• **Exercises to complete**:
A: Quote the World Ocean Day article word for word, starting with "Nana Conduah was" and going on through "to restore them.".
B: Which coastal regions does the World Ocean Day article name as sending fishermen to Shama?

• **Excerpt to read**:
The Chairman of the Western Regional branch of the Ghana National Canoe Fishermen Council (GNCFC), Nana Kwodwo Conduah, indicted the chief fishermen, saying many of them were using illegal methods of fishing and must stop.
“If the chief fishermen are using the illegal methods, how can we tell the others under us to stop? Almost all of us use light in fishing and we cannot deny that ” he said.
Nana Conduah was speaking at this year’s World Ocean Day marked in Shama in the Western Region.
It was celebrated on the theme: “Our oceans, our future”.
Fishermen from the four coastal regions, namely, Central, Western, Greater Accra and Volta, converged on Shama to mark the day.
The durbar was organised by the Sustainable Fisheries Management Project (SFMP) of the United States Agency for International Development (USAID) and its allies to raise awareness of the fast depleting ocean resources and how to work to restore them.

• **Given records**:
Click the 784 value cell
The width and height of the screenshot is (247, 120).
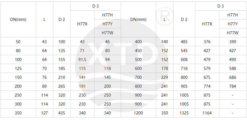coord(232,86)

* * *

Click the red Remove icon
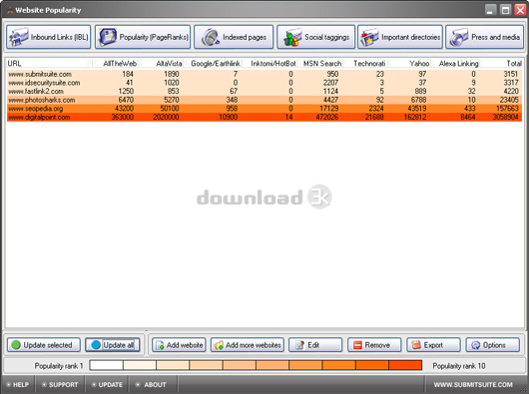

• **Outputs in order**:
A:
Nana Conduah was speaking at this year’s World Ocean Day marked in Shama in the Western Region.
It was celebrated on the theme: “Our oceans, our future”.
Fishermen from the four coastal regions, namely, Central, Western, Greater Accra and Volta, converged on Shama to mark the day.
The durbar was organised by the Sustainable Fisheries Management Project (SFMP) of the United States Agency for International Development (USAID) and its allies to raise awareness of the fast depleting ocean resources and how to work to restore them.

B: Central, Western, Greater Accra, Volta